• TEXTABSCHNITT:
------------------------------------------------

In den Freibädern geht es hitzig zu
Gewalt Prügel, Streit und Drohgebärden: Wenn es heiß wird, häufen sich die Ausschreitungen in Schwimmbädern. Eine Polizeigewerkschaft will jetzt sogar Sicherheitskräfte für die Liegewiesen
Je heißer, desto mehr füllen sich die Freibäder. Das gilt nicht nur für das Augsburger Familienbad auf unserem Foto, sondern für sämtliche Bäder in Bayern – und dann sind auch die Badegäste aggressiver. Foto: Ulrich Wagner Gersthofen Zwei Täter sind noch auf der Flucht. Die Polizei von Gersthofen im Kreis Augsburg fahndet nach den Männern, die mit einem Komplizen am Sonntag im Freibad Gerfriedswelle einen 34-Jährigen brutal verprügelt hatten und dann über einen Zaun geflohen waren.
Die Eskalation im Gersthofer Freibad, das am Wochenende die Rekordzahl von 5500 Besuchern verzeichnete, ist nur eine von vielen, die während der aktuellen Hitzewelle in deutschen Polizeiberichten auftauchen. Es waren so viele, dass die Gewerkschaft der Polizei (GdP) speziell ausgebildete Sicherheitskräfte für Freibäder fordert. Solche Aufpasser kennt man aus Fußballstadien und von Konzerten.
GdP-Sprecher Wolfgang Schönwald erklärt auf Anfrage, dass sich die Zahl der Übergriffe häufe. Besonders krass war es vor ein paar Tagen in Düsseldorf: 400 junge Männer hatten dort eine Familie im Freibad eingekreist und beschimpft, nachdem der Vater ein paar von ihnen zurechtgewiesen hatte. In Stuttgart mussten 50 Hitzköpfe von der Polizei getrennt werden, in Rheinland-Pfalz drängten sich Badegäste ohne zu zahlen am Kassenhäuschen vorbei – auch hier musste erst die Polizei kommen, um den unkontrollierten Strom aufzuhalten.
Der GdP-Sprecher hat zwei Erklärungen für die Ausschreitungen: „Erstens hängt das natürlich von der Wetterlage ab. Zweitens ist es ein gesamtgesellschaftliches Problem. Respektlosigkeit nimmt allgemein zu.“Er findet: „In den Bädern braucht es Sicherheitspersonal, das bei Rangeleien durchgreifen kann.“Die Aufseher sollten Uniform tragen, damit sie als Autoritätspersonen erkennbar seien.

------------------------------------------------

• BEREITGESTELLTES MATERIAL:
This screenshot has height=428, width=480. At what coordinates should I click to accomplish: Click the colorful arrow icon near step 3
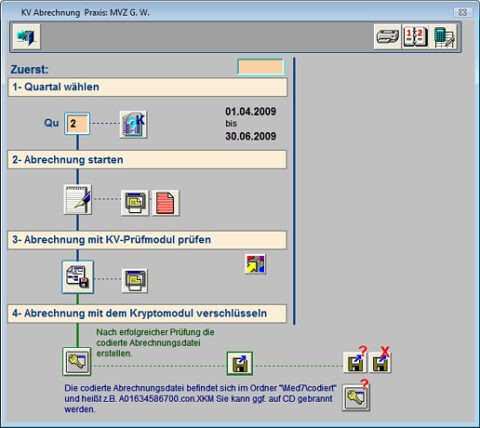[255, 264]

------------------------------------------------

• AUFGABEN:
- 1) Bearbeite im Text über die Freibäder den Teil, der mit den Worten „In den Freibädern“ beginnt und mit „Zaun geflohen waren.“ endet. Gib ihn wieder und setze dabei „Samstag“ an die Stelle von „Sonntag“.
- 2) Fasse den Absatz aus dem Text über die Freibäder, der mit „GdP-Sprecher Wolfgang Schönwald erklärt“ beginnt, als Liste mit seinen wichtigsten Fakten zusammen.
- 3) Stimmen diese Aussagen mit dem Text über die Freibäder überein? (a) Das Gersthofer Freibad hatte am Wochenende 5500 Besucher. (b) Alle Täter aus dem Gersthofer Freibad sind gefasst. (c) Der GdP-Sprecher will Aufseher in Zivilkleidung. Antworte jeweils mit Ja oder Nein und belege die Antwort mit einem wörtlichen Zitat.

• ERWARTETE ERGEBNISSE:
- 1)
In den Freibädern geht es hitzig zu
Gewalt Prügel, Streit und Drohgebärden: Wenn es heiß wird, häufen sich die Ausschreitungen in Schwimmbädern. Eine Polizeigewerkschaft will jetzt sogar Sicherheitskräfte für die Liegewiesen
Je heißer, desto mehr füllen sich die Freibäder. Das gilt nicht nur für das Augsburger Familienbad auf unserem Foto, sondern für sämtliche Bäder in Bayern – und dann sind auch die Badegäste aggressiver. Foto: Ulrich Wagner Gersthofen Zwei Täter sind noch auf der Flucht. Die Polizei von Gersthofen im Kreis Augsburg fahndet nach den Männern, die mit einem Komplizen am Samstag im Freibad Gerfriedswelle einen 34-Jährigen brutal verprügelt hatten und dann über einen Zaun geflohen waren.

- 2)
- GdP-Sprecher Wolfgang Schönwald: Die Zahl der Übergriffe häuft sich.
- Düsseldorf: 400 junge Männer kreisten im Freibad eine Familie ein und beschimpften sie, nachdem der Vater einige von ihnen zurechtgewiesen hatte.
- Stuttgart: Die Polizei musste 50 Hitzköpfe trennen.
- Rheinland-Pfalz: Badegäste drängten sich ohne zu zahlen am Kassenhäuschen vorbei. Die Polizei musste den Strom aufhalten.

- 3)
(a) Ja: „das am Wochenende die Rekordzahl von 5500 Besuchern verzeichnete“
(b) Nein: „Zwei Täter sind noch auf der Flucht.“
(c) Nein: „Die Aufseher sollten Uniform tragen“